### Information ###
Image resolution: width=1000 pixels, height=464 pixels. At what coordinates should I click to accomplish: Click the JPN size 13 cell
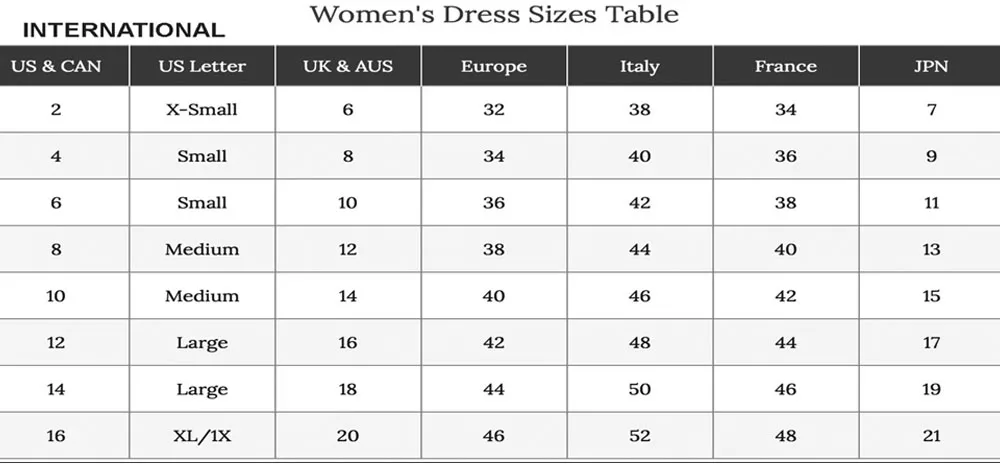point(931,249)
###
### Information ###
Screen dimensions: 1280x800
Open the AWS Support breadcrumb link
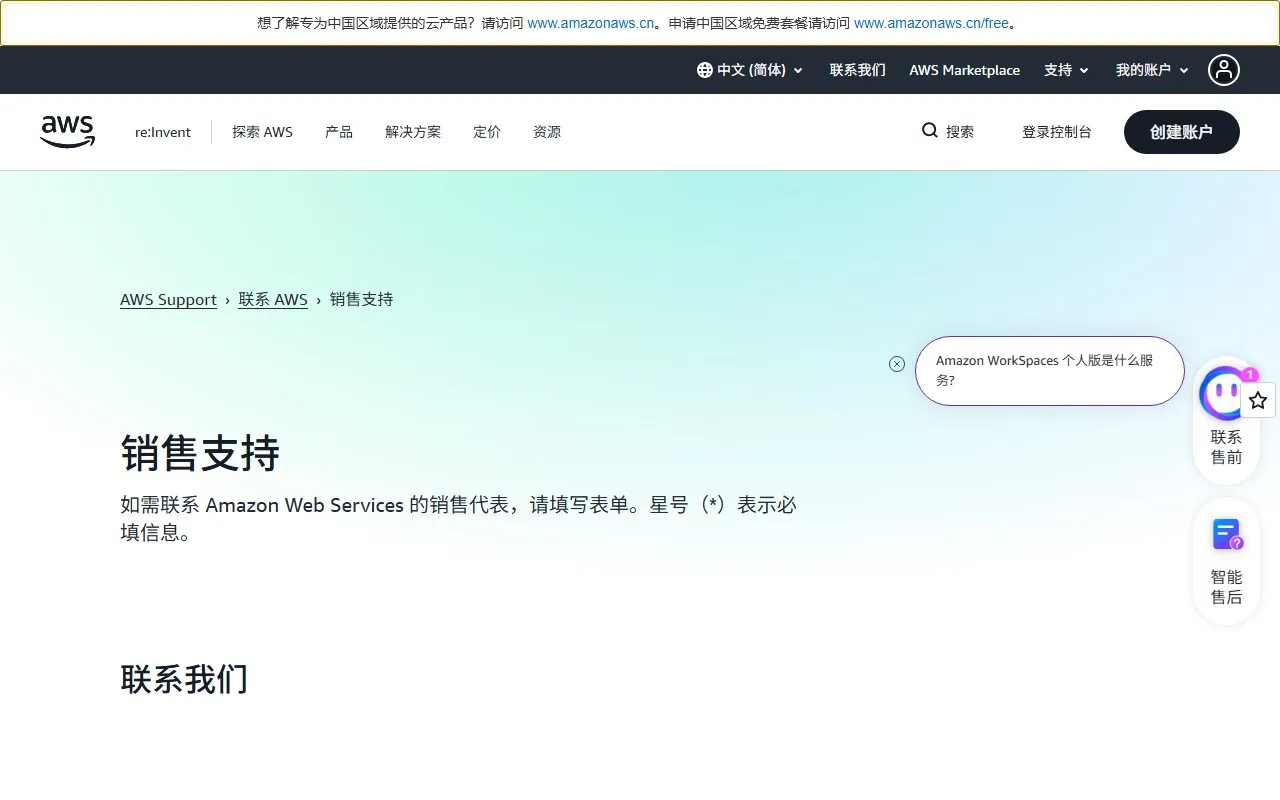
###
### Information ###
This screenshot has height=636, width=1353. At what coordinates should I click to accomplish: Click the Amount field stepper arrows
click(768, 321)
###
== Exercise requirements ==
Retype exactly, and only, the lines above from the one where "Screen dimensions: 1280x800" occurs up to and including the one where "Open the AWS Support breadcrumb link" occurs.

== Written answer ==
Screen dimensions: 1280x800
Open the AWS Support breadcrumb link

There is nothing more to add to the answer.